Повисла пауза. Генерал Белов встал из-за стола и сделал несколько шагов к окну, которое смотрело в самое сердце оранжереи, где со скрупулезной точностью было воссоздано несколько соток Беловежской пущи. Матвей понимал: сейчас Белов зол, очень зол. Но пройдет минута, и он овладеет своими эмоциями.
– Ты в своем уме, Матвей? – сказал Белов не оборачиваясь. – Ты понимаешь, что твоя карьера… что твоей карьере… – Белов запнулся и сложил руки на груди.
– Да плевать мне на карьеру! – равнодушным голосом сказал Матвей. В его глазах блестели непрошеные слезы.
– Но я обещал твоему отцу, что… – Белов, как видно, тоже с трудом подбирал выражения. – Обещал, что смогу предостеречь тебя от ошибок!

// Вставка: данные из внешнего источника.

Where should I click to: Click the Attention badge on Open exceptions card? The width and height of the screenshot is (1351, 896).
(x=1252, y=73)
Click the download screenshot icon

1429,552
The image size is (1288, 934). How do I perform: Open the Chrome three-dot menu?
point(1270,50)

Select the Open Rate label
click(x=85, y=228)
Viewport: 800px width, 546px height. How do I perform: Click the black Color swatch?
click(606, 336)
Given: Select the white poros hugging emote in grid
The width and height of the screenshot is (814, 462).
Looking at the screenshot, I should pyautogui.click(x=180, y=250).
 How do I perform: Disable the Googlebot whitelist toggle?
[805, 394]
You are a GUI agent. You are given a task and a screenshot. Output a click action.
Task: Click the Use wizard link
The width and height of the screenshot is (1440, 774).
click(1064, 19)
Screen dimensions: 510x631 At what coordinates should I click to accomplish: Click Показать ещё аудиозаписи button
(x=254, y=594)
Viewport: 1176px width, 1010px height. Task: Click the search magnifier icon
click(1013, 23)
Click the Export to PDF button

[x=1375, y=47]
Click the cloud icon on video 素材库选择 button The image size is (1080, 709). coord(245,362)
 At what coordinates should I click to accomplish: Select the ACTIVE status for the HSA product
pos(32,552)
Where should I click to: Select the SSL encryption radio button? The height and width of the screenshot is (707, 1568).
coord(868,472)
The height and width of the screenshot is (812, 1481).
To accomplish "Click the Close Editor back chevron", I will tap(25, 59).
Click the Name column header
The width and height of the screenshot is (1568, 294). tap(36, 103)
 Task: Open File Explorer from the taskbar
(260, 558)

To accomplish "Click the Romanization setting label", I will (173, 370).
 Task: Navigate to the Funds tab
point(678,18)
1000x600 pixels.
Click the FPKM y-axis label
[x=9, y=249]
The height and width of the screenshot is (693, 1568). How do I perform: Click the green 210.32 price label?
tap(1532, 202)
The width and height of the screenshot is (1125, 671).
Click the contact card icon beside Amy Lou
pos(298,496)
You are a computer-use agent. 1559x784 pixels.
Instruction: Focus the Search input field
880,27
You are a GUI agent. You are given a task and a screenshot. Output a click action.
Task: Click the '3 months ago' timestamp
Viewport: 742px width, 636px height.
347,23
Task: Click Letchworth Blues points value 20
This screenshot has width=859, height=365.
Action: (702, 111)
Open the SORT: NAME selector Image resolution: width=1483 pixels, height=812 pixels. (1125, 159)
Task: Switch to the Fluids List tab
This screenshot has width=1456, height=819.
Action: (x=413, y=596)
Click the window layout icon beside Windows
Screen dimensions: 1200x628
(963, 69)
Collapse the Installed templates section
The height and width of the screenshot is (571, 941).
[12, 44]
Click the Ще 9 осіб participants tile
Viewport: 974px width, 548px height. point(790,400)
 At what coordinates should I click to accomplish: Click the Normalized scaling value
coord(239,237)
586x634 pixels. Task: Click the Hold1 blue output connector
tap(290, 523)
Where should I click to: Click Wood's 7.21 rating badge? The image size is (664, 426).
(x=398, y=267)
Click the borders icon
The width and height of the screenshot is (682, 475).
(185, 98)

– Здесь нет ошибки. Без Анны мне не нужна никакая карьера. И прошу меня простить, если я не оправдал доверия.
– Жду тебя завтра в четырнадцать тридцать. Если ты и завтра подтвердишь свою просьбу – что ж, вольному воля.
Эпизод 16
Черная принцесса
Что такое градус? Один угловой градус?
Это угол, под которым видна одна трехсотшестидесятая часть окружности, если смотреть из ее центра. Градус, в свою очередь, состоит из шестидесяти долей, которые называются угловыми минутами. А угловая минута делится на шестьдесят угловых секунд.
Градус – это много или мало?
Кажется, что мало.
Хотя на самом деле следовало бы спросить: «А в каком случае?»
Например, Солнце при наблюдении с Земли занимает на небесной сфере всего лишь тридцать одну угловую минуту или примерно полградуса. А ведь это грандиозный газовый шар, который в сто десять раз больше Земли по диаметру и который в триста тридцать три тысячи раз тяжелее нашей родной планеты!